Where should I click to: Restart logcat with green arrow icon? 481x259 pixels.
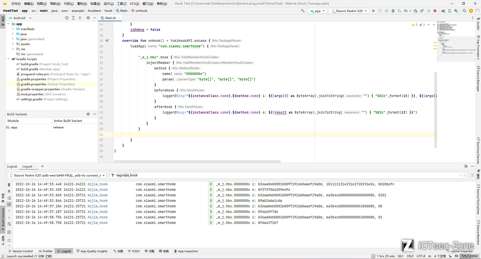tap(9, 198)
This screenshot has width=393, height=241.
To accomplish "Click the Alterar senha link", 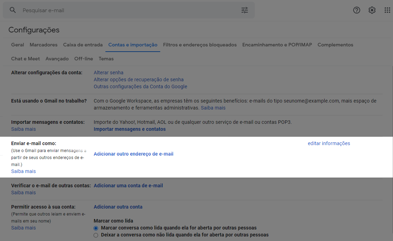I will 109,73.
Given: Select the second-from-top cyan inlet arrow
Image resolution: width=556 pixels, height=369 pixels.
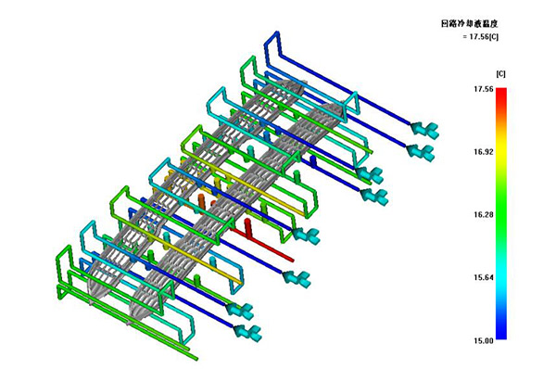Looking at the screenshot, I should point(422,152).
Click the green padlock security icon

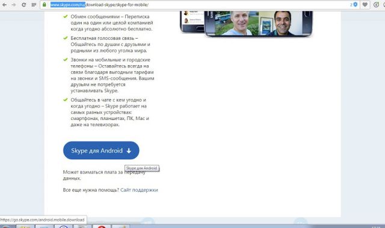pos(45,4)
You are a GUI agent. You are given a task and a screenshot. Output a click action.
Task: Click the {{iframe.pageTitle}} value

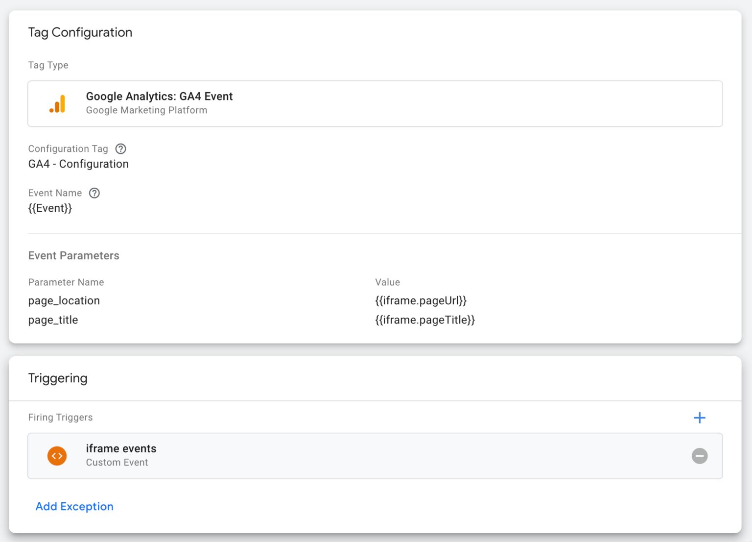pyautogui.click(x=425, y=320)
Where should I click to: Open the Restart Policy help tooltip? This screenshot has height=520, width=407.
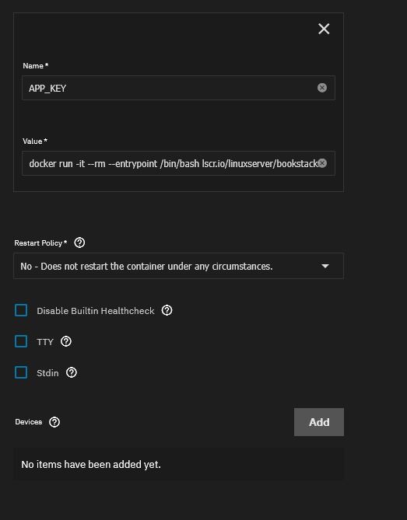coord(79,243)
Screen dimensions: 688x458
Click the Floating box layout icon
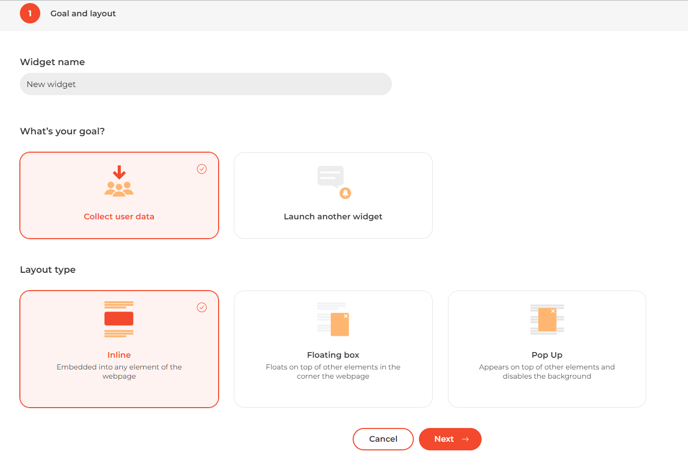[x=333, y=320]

════════════════

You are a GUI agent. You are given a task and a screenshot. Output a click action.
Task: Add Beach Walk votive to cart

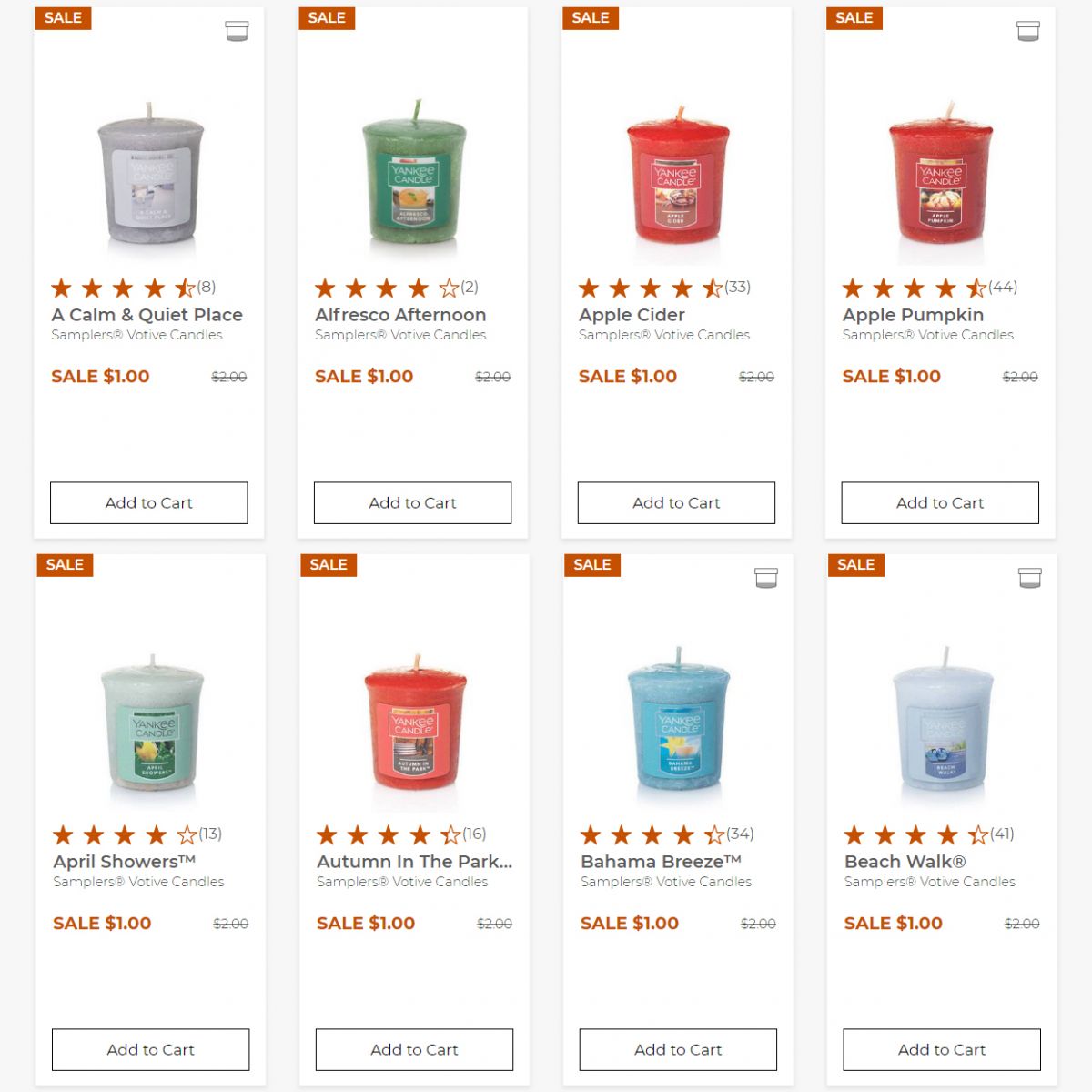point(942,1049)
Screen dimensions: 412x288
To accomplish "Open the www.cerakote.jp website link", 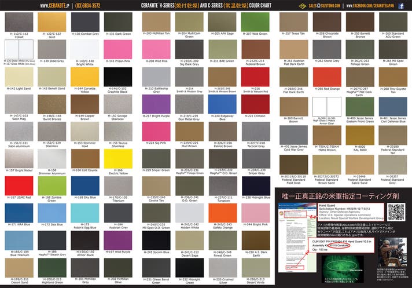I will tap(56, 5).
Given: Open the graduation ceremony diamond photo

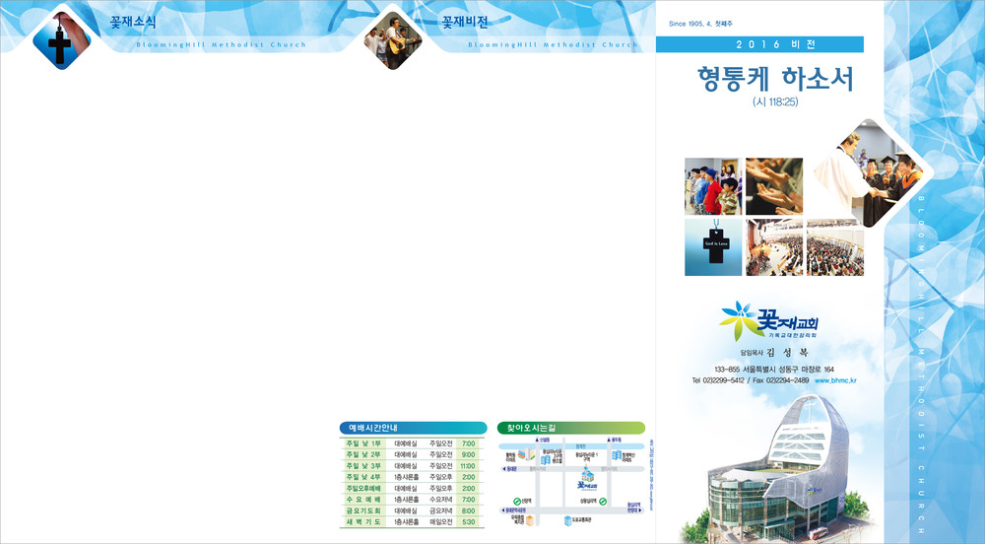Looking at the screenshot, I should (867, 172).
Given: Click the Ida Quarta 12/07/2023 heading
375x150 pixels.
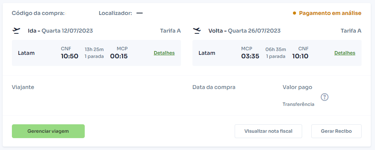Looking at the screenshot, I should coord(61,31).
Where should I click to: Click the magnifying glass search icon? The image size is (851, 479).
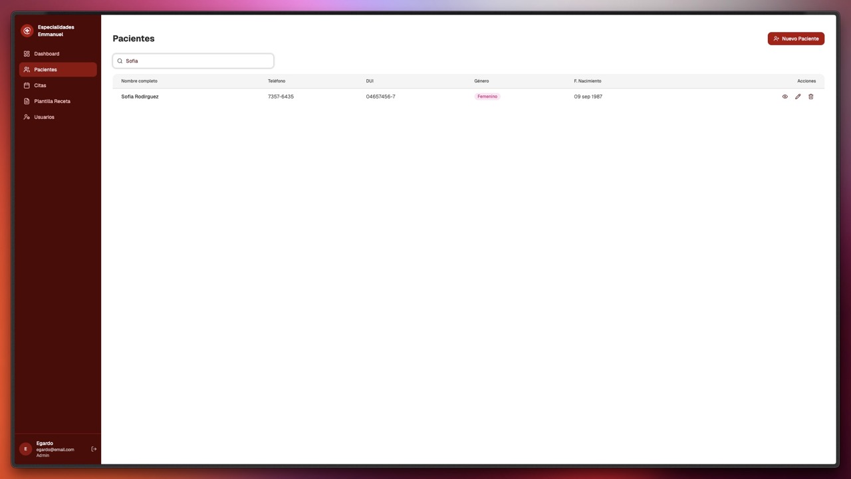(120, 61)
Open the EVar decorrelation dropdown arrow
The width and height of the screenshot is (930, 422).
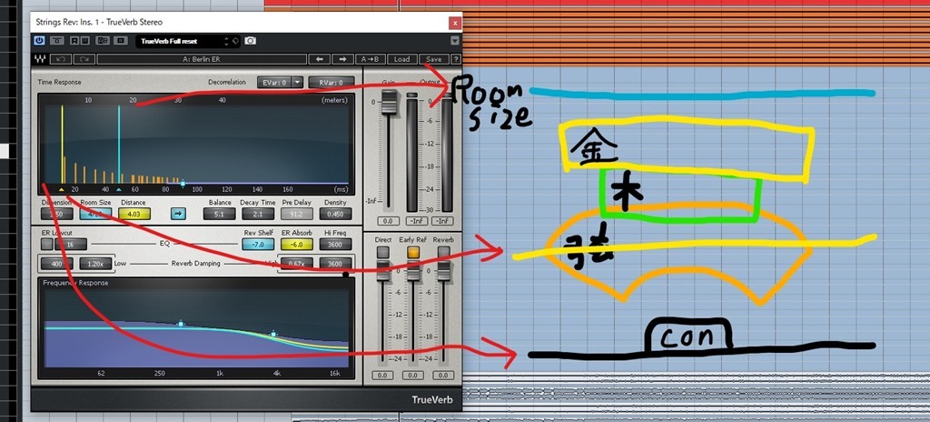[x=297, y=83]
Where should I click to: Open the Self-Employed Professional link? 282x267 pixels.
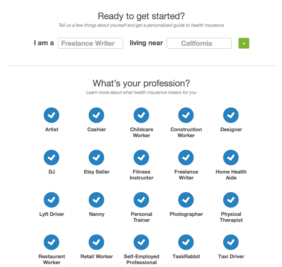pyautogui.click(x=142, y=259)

════════════════

## The request
Format as a numbered list the lines of the listing beginning with the one containing "Where should I click to: Open the Restart" and running through the one containing "[x=333, y=320]", skipping blank lines. Omit the pictures from your answer.

## Response to the task
1. Where should I click to: Open the Restart Policy help tooltip? This screenshot has height=520, width=407.
2. coord(79,243)
3. Screen dimensions: 688x458
4. Click the Floating box layout icon
5. [x=333, y=320]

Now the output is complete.